The Guildhall Lar is a bronze figurine believed to date from around 200AD. It was found in 1888 near Quarry House, Frindsbury, UK. A Lar (or plural, Lares), including the one from The Guildhall Museum are particularly mysterious objects. They are rare archaeological finds in the UK. Lares are primarily household guardian deities from ancient Rome believed to observe, protect, and influence all that happens within the boundaries of their location (home). Statues of domestic Lares were placed at the table during family meals; their presence, cult, and blessing seem to have been required at all important family events.
Although there is much that is still unknown with The Guildhall Museum Lar, these objects, are often depicted as dancing, protective forces. Ovid (Roman poet) describes how these deities are often described as Muta (the speechless one) and are required to carry out their safeguarding activities in silence.

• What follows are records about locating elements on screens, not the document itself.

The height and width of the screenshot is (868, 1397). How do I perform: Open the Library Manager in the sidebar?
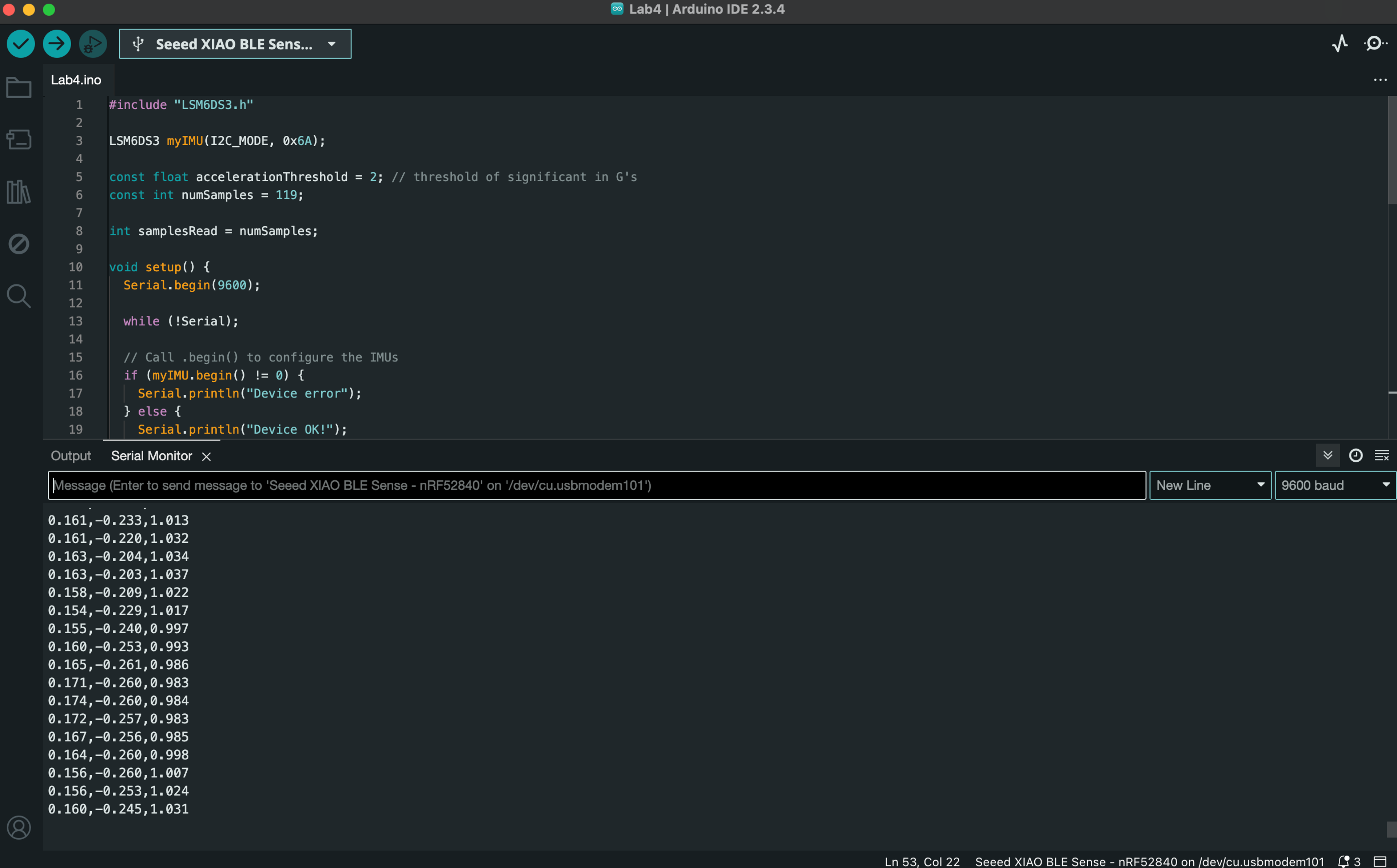coord(18,192)
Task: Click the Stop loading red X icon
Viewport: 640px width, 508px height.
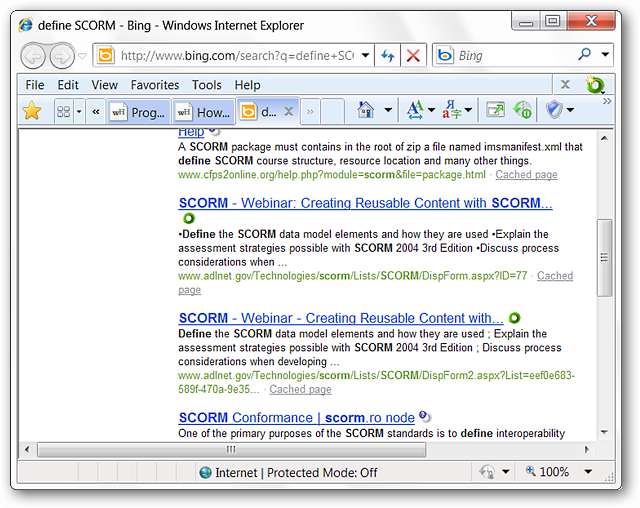Action: [x=413, y=56]
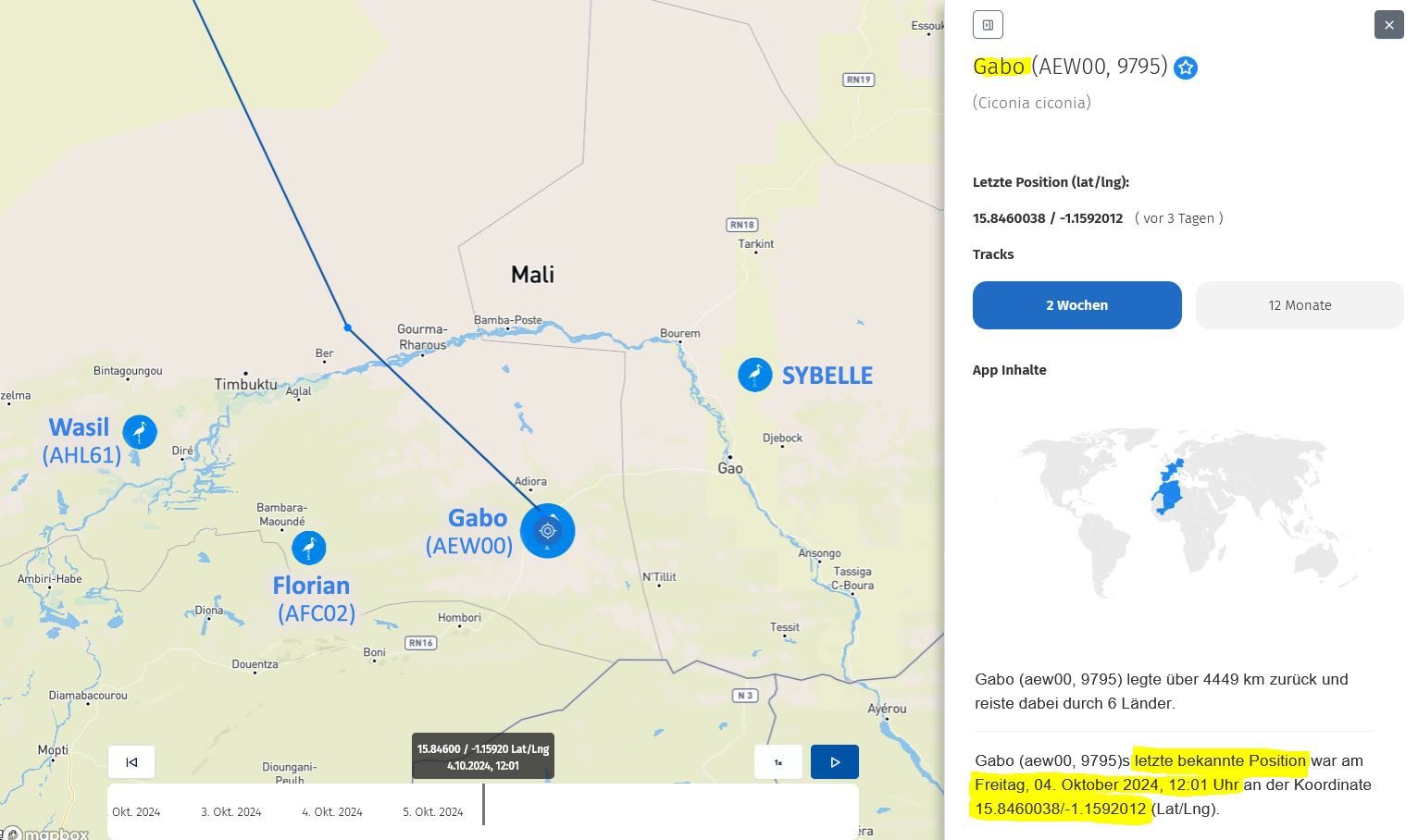Select the 2 Wochen track range
The height and width of the screenshot is (840, 1418).
click(x=1077, y=305)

The Kent Medway Museums National Portfolio Organisation Partnership (KMM NPO) requested proposals from musicians, song writers, sound artists, poets, and those working with sound to create new audio artworks to be accessioned as permanent artefacts within the museum collections. ‘Ten Songs for a Lar’ is an ambitious new commission creating multiple audio interpretations of a bronze Lar.
The KMM NPO is a group of four museums (The Historic Dockyard Chatham, Canterbury Museums & Galleries, Guildhall Museum Rochester and Tunbridge Wells Museum & Gallery) funded by Arts Council England (ACE) to work together to deliver excellence in the use of collections and to inspire learning, creativity, and wellbeing to existing and new audiences in their communities.

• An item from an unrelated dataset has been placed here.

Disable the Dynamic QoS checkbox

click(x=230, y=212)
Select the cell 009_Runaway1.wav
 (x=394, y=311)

This commission is part of the KMM NPO’s ambition to produce artworks that encourage audiences to think about ‘What is collecting? What makes a display? Which stories are being told at museums and how?’ Museum objects, often grouped in predefined, restricted spaces sit silently, sparsely captioned, awaiting the attention of further, deeper, exploration.

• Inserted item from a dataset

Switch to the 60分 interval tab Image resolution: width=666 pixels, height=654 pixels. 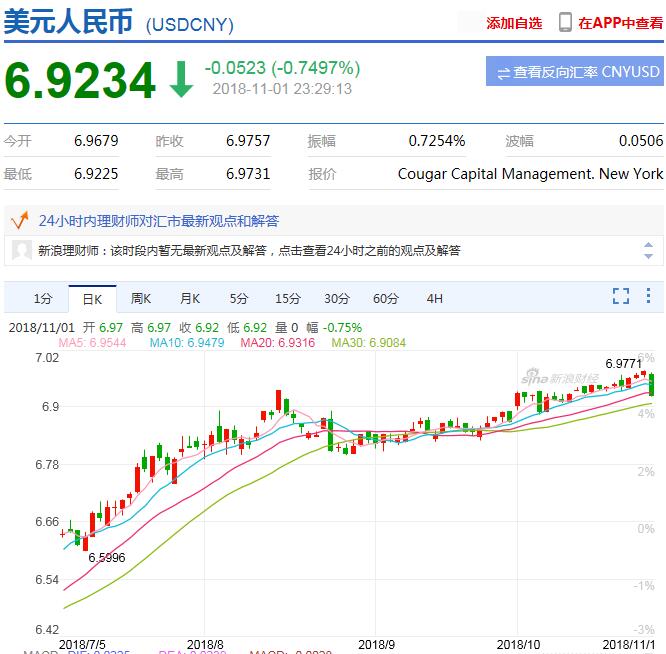click(386, 298)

Museums do not just collect, care and exhibit objects; they categorise, contextualise and interpret objects to fulfil their own, and their intended audiences, requirements. The many stories behind these often human made objects, and the emotive connections they intend to make, can therefore become difficult to obtain.
Through this commission the KMM NPO appointed 10 musicians or artists working with sound to create individual, thought provoking, emotive works to interpret a Lar figurine – an inherently ‘traditional’ museum object. Without the need for images, physical presence, and perhaps even words, we asked: ‘what does this object say to you, and what stories do you wish to give voice to, and bring to life, through music and sound?’.